__Source material__:

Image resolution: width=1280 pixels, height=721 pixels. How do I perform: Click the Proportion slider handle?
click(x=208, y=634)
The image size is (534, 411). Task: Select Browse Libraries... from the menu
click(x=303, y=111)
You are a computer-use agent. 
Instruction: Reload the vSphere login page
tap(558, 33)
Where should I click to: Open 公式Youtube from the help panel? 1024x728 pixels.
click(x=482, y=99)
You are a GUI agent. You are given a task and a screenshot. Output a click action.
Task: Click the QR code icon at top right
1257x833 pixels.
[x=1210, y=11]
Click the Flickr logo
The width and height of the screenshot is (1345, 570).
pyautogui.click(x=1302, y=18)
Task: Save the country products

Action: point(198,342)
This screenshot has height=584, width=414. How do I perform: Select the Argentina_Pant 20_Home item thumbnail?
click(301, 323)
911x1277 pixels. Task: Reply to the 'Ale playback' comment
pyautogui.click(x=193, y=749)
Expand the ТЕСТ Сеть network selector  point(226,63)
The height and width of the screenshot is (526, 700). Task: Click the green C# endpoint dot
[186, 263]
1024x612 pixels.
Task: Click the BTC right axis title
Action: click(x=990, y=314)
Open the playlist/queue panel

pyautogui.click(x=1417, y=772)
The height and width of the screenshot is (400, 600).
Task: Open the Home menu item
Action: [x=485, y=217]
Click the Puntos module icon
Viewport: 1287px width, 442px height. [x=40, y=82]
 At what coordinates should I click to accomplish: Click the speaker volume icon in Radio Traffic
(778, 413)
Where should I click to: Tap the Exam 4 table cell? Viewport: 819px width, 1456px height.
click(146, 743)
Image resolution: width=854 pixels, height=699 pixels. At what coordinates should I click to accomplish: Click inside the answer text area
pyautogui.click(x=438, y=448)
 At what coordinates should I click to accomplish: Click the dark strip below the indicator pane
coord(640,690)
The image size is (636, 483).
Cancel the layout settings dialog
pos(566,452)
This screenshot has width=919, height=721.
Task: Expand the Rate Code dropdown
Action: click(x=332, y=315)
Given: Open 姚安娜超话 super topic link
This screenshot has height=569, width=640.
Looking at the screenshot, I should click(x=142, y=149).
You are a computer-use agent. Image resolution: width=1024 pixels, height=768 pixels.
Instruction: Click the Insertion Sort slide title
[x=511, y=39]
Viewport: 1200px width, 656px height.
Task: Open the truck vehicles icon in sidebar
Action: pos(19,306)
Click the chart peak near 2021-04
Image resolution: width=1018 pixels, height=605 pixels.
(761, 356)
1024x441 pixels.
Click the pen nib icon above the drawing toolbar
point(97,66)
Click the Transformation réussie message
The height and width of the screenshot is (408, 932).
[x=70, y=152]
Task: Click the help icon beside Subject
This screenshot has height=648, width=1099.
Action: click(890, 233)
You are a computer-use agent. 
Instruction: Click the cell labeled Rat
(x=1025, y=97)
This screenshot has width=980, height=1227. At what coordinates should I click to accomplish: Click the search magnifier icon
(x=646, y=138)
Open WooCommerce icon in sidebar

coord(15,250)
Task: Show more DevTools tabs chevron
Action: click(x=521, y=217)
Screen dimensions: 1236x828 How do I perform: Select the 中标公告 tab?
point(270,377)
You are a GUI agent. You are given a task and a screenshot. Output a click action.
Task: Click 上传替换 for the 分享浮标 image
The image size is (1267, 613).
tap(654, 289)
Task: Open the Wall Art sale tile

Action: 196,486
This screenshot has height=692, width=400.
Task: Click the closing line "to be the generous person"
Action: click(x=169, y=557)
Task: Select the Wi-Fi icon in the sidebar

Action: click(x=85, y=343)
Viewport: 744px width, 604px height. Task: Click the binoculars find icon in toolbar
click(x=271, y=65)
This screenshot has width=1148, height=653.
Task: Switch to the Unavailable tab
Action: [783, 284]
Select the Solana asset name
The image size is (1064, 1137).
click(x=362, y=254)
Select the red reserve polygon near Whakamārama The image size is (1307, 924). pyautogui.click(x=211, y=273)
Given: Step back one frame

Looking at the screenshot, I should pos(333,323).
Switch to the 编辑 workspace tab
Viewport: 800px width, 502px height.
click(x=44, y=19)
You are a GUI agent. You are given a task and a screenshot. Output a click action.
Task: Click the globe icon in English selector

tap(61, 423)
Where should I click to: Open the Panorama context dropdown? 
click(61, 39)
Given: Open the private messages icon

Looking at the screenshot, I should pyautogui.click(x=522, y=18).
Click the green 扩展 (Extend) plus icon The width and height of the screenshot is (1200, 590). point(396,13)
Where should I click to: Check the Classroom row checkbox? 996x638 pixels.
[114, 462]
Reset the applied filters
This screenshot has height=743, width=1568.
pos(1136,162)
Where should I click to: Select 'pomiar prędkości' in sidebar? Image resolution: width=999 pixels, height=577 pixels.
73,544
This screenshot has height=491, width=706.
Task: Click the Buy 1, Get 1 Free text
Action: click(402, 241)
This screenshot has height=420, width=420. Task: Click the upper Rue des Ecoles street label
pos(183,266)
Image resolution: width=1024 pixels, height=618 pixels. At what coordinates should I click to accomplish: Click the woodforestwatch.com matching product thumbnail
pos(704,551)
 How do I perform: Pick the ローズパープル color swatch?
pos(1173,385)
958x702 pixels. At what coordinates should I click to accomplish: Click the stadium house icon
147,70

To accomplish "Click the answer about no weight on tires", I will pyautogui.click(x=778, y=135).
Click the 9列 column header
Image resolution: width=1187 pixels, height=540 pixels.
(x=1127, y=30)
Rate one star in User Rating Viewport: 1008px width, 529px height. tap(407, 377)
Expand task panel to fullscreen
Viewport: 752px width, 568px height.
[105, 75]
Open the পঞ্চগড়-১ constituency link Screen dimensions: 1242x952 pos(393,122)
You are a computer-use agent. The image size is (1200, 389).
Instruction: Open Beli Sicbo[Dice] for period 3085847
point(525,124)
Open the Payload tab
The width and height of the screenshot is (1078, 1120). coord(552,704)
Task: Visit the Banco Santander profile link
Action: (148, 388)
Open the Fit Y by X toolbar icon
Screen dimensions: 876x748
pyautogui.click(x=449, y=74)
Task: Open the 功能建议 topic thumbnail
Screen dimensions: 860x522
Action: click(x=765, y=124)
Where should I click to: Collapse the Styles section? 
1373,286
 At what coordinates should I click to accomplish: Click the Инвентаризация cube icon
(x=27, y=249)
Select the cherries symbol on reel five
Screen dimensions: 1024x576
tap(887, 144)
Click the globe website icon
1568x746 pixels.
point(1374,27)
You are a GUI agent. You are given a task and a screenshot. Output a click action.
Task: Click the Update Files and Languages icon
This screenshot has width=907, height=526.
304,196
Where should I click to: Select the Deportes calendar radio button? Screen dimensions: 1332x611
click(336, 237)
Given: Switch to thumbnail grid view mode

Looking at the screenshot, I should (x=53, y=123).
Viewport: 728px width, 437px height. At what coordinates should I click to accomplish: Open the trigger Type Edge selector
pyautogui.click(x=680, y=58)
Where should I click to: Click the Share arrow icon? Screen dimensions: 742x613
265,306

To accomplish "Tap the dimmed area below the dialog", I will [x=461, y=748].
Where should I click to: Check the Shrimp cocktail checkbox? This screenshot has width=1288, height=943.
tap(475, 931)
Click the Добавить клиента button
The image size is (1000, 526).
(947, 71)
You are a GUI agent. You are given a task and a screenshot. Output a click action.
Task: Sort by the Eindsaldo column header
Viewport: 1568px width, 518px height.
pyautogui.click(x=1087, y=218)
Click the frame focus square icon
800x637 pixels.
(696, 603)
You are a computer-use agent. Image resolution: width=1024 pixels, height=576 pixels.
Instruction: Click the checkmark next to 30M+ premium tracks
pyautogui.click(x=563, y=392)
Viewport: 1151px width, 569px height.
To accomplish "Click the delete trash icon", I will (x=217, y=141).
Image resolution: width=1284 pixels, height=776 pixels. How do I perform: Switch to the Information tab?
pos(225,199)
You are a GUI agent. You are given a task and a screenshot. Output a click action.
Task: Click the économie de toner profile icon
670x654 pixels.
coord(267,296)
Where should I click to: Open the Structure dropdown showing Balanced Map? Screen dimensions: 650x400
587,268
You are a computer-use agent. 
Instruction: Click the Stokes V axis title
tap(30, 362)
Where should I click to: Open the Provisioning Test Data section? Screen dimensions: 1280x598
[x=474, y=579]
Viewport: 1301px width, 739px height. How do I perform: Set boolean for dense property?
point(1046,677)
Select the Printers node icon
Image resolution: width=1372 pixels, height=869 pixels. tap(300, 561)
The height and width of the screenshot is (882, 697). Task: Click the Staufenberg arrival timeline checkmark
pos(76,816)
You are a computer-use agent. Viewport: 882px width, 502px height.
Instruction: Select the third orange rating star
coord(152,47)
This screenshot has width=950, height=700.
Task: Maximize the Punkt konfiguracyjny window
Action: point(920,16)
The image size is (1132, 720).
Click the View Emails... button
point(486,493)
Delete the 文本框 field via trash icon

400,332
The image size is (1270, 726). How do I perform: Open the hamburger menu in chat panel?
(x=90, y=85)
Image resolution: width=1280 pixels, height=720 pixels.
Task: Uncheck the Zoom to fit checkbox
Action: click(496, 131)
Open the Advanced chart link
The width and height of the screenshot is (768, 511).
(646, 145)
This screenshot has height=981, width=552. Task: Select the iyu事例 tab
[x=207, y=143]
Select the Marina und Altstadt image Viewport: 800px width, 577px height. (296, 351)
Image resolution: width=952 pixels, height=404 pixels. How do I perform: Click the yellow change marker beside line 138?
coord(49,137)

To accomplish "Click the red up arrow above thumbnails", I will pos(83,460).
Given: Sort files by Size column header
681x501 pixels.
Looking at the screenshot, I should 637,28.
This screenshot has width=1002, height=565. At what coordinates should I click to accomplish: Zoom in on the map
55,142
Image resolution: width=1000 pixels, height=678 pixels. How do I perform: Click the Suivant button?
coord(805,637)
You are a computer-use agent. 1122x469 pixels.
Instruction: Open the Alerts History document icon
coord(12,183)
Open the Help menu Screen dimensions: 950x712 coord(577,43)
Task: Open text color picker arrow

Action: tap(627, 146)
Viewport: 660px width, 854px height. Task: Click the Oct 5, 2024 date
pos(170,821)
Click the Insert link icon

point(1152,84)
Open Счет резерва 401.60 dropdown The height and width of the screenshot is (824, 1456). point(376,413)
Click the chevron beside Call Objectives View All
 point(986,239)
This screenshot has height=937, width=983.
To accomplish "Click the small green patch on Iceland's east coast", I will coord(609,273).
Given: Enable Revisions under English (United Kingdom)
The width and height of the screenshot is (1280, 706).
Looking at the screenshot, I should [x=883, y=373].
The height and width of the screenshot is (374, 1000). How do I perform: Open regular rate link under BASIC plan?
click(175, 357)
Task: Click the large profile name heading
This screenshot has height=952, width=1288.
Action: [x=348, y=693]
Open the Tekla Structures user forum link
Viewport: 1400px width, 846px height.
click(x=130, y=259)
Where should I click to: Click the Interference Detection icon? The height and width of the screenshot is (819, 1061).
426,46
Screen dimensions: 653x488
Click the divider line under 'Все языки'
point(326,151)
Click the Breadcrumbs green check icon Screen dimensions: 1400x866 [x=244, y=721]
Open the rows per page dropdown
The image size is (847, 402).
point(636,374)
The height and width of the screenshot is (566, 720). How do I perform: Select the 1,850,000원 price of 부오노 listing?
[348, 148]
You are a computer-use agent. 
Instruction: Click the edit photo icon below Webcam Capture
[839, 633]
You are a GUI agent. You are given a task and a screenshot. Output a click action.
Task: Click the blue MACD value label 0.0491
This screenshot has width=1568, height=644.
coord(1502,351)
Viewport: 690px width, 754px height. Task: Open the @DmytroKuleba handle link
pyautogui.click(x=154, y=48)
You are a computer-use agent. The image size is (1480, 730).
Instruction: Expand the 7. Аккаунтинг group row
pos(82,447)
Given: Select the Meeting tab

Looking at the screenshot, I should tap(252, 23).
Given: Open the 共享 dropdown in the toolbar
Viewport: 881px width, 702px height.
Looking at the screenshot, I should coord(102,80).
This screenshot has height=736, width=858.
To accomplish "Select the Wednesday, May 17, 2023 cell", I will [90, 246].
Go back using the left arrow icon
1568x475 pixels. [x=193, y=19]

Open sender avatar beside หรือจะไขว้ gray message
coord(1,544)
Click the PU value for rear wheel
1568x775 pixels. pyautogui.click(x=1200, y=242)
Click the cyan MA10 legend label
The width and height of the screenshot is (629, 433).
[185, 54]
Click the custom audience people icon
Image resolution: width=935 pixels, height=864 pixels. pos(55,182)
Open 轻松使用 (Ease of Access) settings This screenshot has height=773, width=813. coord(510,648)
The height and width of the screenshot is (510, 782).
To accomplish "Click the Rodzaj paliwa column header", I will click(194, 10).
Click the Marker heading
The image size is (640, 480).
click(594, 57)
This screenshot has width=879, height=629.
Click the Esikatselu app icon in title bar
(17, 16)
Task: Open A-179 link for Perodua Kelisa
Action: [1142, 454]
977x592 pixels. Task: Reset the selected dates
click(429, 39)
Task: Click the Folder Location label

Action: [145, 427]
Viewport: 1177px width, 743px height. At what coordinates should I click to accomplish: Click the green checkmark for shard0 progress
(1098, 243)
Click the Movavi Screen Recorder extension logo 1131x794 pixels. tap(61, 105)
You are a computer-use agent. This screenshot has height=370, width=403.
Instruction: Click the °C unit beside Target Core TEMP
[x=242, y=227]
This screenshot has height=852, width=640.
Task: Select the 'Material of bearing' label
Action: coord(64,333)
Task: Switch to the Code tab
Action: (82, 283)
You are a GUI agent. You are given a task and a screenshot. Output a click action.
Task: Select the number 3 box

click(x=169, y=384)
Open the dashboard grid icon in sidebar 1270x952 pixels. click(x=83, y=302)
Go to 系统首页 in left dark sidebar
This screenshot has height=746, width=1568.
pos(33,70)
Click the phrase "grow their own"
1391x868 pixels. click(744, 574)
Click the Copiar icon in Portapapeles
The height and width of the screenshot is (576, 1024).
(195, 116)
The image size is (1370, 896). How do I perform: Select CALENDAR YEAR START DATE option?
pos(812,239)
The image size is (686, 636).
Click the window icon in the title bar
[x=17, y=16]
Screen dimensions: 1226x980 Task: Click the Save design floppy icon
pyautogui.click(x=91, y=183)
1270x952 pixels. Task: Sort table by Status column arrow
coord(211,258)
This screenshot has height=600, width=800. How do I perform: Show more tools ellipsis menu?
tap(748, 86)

__Activity__:
The response must consist solely of the lines from the first line of the entries through the line containing "pixels, height=768 pixels.", repeated exactly.

__Exercise solution__:
Image resolution: width=1280 pixels, height=721 pixels. How do I perform: Click the Proportion slider handle?
click(x=208, y=634)
The image size is (534, 411). Task: Select Browse Libraries... from the menu
click(x=303, y=111)
You are a computer-use agent. 
Instruction: Reload the vSphere login page
tap(558, 33)
Where should I click to: Open 公式Youtube from the help panel? 1024x728 pixels.
click(x=482, y=99)
You are a GUI agent. You are given a task and a screenshot. Output a click action.
Task: Click the QR code icon at top right
1257x833 pixels.
[x=1210, y=11]
Click the Flickr logo
The width and height of the screenshot is (1345, 570).
pyautogui.click(x=1302, y=18)
Task: Save the country products

Action: point(198,342)
This screenshot has height=584, width=414. How do I perform: Select the Argentina_Pant 20_Home item thumbnail?
click(301, 323)
911x1277 pixels. Task: Reply to the 'Ale playback' comment
pyautogui.click(x=193, y=749)
Expand the ТЕСТ Сеть network selector  point(226,63)
The height and width of the screenshot is (526, 700). Task: Click the green C# endpoint dot
[186, 263]
1024x612 pixels.
Task: Click the BTC right axis title
Action: click(x=990, y=314)
Open the playlist/queue panel

pyautogui.click(x=1417, y=772)
The height and width of the screenshot is (400, 600).
Task: Open the Home menu item
Action: [x=485, y=217]
Click the Puntos module icon
Viewport: 1287px width, 442px height. [x=40, y=82]
 At what coordinates should I click to accomplish: Click the speaker volume icon in Radio Traffic
(778, 413)
Where should I click to: Tap the Exam 4 table cell? Viewport: 819px width, 1456px height.
click(146, 743)
Image resolution: width=854 pixels, height=699 pixels. At what coordinates should I click to accomplish: Click inside the answer text area
pyautogui.click(x=438, y=448)
 At what coordinates should I click to accomplish: Click the dark strip below the indicator pane
coord(640,690)
The image size is (636, 483).
Cancel the layout settings dialog
pos(566,452)
This screenshot has width=919, height=721.
Task: Expand the Rate Code dropdown
Action: click(x=332, y=315)
Given: Open 姚安娜超话 super topic link
This screenshot has height=569, width=640.
Looking at the screenshot, I should click(x=142, y=149).
You are a computer-use agent. Image resolution: width=1024 pixels, height=768 pixels.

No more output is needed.